Sunday, September 29, 2013

[batavia-news] Shanghai's Long-awaited Free Trade Zone Opens Sunday

 

 
Shanghai's Long-awaited Free Trade Zone Opens Sunday Print E-mail
Written by Steve Wang   
Friday, 27 September 2013
 

 

Still kicking, but...
Still kicking, but...

China's Big Bang or just the first of a bunch of loud pops?

On Sunday, China's State Council is due to set in motion a long awaited pilot plan for the 28.78 sq km Shanghai Free Trade Zone, marking a major milestone for the country's cautious, step-by-step economic liberalization that began 30 years ago.

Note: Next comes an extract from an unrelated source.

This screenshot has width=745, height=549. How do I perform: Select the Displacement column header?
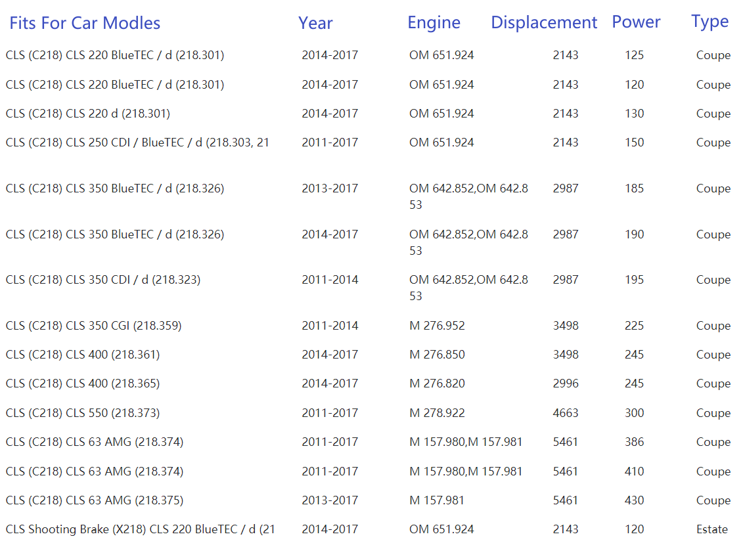544,23

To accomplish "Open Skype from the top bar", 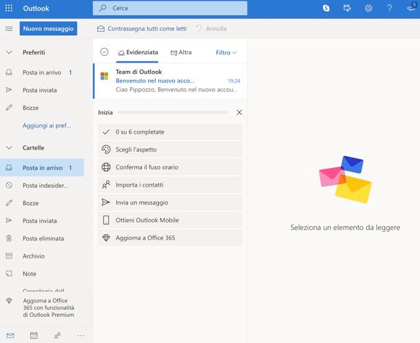I will point(326,8).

It is a Big Bang that has Hong Kong officials looking nervously over their shoulders. Shanghai has been talked about as China's financial capital since at least 1995, prior to the takeover of the former British crown colony by the Chinese government, when Fortune Magazine carried a cover story titled "The Death of Hong Kong." The tycoon Li Ka-shing, Asia's richest man, for instance, warned publicly recently that the impact of the Shanghai FTZ will be much bigger and come much more quickly than the territory anticipates.

Critics have said Hong Kong, still saddled with the colonial mentality that characterized the territory prior to 1997, will have trouble meeting a competition characterized by the ability to act fast and without the hobbles of an often-fractious Legislative Council and a chief executive's office that has been steadily losing public support for a variety of reasons.

The territory's main attributes, however, remain the enforceability of contract and the rule of law, both of which are absent in the mainland, and a communications and transport infrastructure that rank among the best in the world although parts of China are catching up fast.

Some of the details of the FTZ plan were released Friday to allow experiments within the zone, in Shanghai's Pudong district, including easing restrictions on yuan, investment, trade and business management.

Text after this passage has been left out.